Here in the southern Sierra, wild sheep occupy the rugged Sierra Crest region that marks the eastern boundary of Tulare County. Two small herds persist in the vicinities of Mt. Williamson and Mt. Langley. Now, we have a third herd.

Within the past several weeks, California Department of Fish and Game officials have cooperated with National Park Service staff to reintroduce bighorn sheep into the Big Arroyo region east of Mineral King. Brought in by helicopter, ten ewes (females) and four rams (males) now occupy the area. The fourteen sheep came from Wheeler Ridge northwest of Bishop and Sawmill Pass near Independence.

Those who know our local mountains will recognize that the Big Arroyo is in the wilderness heart of Sequoia National Park and about as far removed from civilization as one can get these days.  The hope, of course, is that in this remote region the sheep will reproduce and prosper. 

As I remarked at the beginning of today’s column, both of these stories serve to remind us of the inescapable role we humans play these days in most everything.  

We have profoundly affected bears by making human food available to them, a change that not only corrupted many wild bruins but also often led to their premature deaths. Now we know that we must discipline ourselves if we are to live successfully with these intelligent and highly adaptable animals.

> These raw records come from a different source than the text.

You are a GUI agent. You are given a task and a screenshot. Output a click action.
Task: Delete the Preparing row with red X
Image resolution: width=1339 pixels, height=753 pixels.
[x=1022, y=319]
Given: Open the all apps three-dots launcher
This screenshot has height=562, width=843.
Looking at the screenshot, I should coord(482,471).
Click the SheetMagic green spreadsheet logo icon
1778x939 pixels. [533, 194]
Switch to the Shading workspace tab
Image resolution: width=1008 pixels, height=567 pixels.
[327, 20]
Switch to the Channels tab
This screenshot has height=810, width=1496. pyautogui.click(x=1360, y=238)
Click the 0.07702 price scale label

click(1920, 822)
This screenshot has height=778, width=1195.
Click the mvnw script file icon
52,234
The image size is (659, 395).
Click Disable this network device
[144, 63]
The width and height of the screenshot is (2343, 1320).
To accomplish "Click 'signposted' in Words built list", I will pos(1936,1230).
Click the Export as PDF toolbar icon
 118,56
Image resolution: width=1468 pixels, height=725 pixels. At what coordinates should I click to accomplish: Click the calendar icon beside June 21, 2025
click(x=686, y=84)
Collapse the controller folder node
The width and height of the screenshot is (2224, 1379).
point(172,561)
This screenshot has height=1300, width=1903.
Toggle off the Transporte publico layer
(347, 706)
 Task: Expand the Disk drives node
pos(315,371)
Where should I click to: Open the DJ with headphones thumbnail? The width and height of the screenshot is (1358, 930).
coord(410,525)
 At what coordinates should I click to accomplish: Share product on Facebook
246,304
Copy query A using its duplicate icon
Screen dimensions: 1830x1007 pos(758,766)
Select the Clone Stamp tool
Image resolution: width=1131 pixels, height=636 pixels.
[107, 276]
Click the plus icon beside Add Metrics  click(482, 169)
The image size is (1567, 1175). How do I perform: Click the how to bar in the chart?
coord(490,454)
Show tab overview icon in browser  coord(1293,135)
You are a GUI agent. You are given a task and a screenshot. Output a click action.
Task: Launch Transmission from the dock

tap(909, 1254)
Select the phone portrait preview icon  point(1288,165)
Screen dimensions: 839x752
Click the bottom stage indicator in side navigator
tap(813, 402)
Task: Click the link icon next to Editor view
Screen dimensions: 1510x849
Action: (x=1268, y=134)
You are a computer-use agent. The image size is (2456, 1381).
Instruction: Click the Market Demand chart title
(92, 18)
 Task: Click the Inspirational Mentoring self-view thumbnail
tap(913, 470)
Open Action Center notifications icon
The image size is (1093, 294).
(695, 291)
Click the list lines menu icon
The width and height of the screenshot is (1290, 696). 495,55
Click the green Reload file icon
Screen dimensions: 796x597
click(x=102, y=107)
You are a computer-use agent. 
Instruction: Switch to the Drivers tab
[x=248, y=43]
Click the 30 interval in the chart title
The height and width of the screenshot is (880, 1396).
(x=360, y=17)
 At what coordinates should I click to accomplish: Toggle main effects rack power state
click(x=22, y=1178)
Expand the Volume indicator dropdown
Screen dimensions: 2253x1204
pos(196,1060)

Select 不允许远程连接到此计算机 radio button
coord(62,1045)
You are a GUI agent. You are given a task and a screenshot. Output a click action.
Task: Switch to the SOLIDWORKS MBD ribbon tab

As for wild sheep, we almost lost them altogether because we prized domestic sheep grazing above the needs of wildlife. We reduced sheep numbers so severely that without our help their very survival fell into doubt. Now, seeking to reverse this grim pattern, we are investing significant money in an attempt to return wild sheep to our local mountains

As is so often the case, we humans have the capacity for both good and evil. Today, at least when it comes to wildlife, it’s nice to be able to report two successes.